The Merger Agreement was unanimously approved by Biogen’s Board of Directors (the “Biogen Board”). Reata’s Board of Directors (the “Reata Board”) has unanimously (i) determined that the Merger Agreement and the transactions contemplated thereby, including the Merger, are advisable, fair to and in the best interests of Reata and its stockholders, and declared it advisable for Reata to enter into the Merger Agreement, (ii) approved and declared advisable the execution and delivery by Reata of the Merger Agreement, the performance by Reata of its covenants and agreements contained in the Merger Agreement and the consummation of the Merger and the other transactions contemplated by the Merger Agreement upon the terms and subject to the conditions contained therein, (iii) directed that the adoption of the Merger Agreement be submitted to a vote at a special meeting of the stockholders of Reata (the “Reata Special Meeting”) and (iv) resolved, subject to the terms and conditions set forth in the Merger Agreement, to recommend that the Merger Agreement be adopted by the stockholders of Reata.
Merger Consideration and Treatment of Equity Awards
Subject to the terms and conditions of the Merger Agreement, at the effective time of the Merger (the “Effective Time”), each share of Class A common stock, par value $0.001 per share, of Reata (the “Class A Common Stock”) issued and outstanding immediately prior to the Effective Time and each share of Class B common stock, par value $0.001 per share, of Reata (the “Class B Common Stock” and, together with the Class A Common Stock, the “Reata Common Stock”) issued and outstanding immediately prior to the Effective Time (in each case except for (i) shares of Reata Common Stock owned by Biogen, Merger Sub or Reata, or by any direct or indirect wholly-owned subsidiary of Biogen, Merger Sub or Reata, in each case, immediately prior to the Effective Time; and (ii) any shares of Reata Common Stock with respect to which statutory rights of appraisal have been properly and validly demanded) will be automatically canceled and converted into the right to receive $172.50 in cash, without interest and subject to any applicable withholding taxes (the “Merger Consideration”).
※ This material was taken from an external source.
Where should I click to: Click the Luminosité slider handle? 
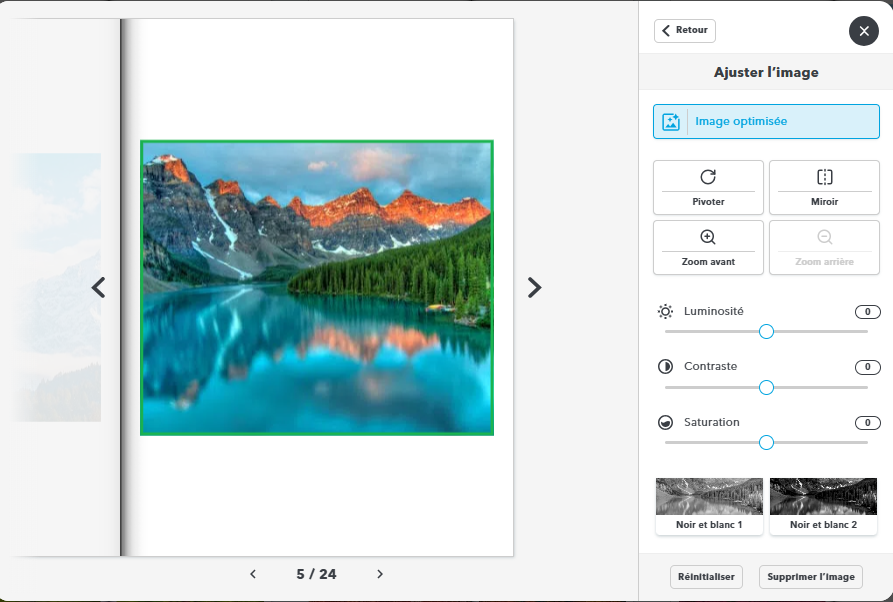(766, 331)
In addition, effective as of immediately prior to the Effective Time, (i) each outstanding Reata stock option, whether vested or unvested, will be automatically canceled and converted into the right to receive an amount in cash, without interest, equal to the product of (A) the number of shares of Reata Common Stock underlying such option immediately prior to the Effective Time multiplied by (B) the amount, if any, by which the Merger Consideration exceeds the exercise price per share of such option, and (ii) each outstanding Reata restricted stock unit (“RSU”) will be automatically canceled and converted into the right to receive an amount in cash, without interest, equal to the product of (A) the number of shares of Reata Common Stock underlying such RSU immediately prior to the Effective Time multiplied by (B) the Merger Consideration, in each case, subject to any applicable withholding taxes.
Representations, Warranties and Covenants
Each of Biogen, Merger Sub and Reata have made customary representations, warranties and covenants in the Merger Agreement, including, among others, covenants to use their respective reasonable best efforts to take, or cause to be taken, all actions that are necessary, proper or advisable to consummate and make effective, in the most expeditious manner practicable, the Merger and each of the other transactions contemplated by the Merger Agreement, including using reasonable best efforts to cause each of the conditions to the Merger to be satisfied as promptly as practicable after the date of the Merger Agreement.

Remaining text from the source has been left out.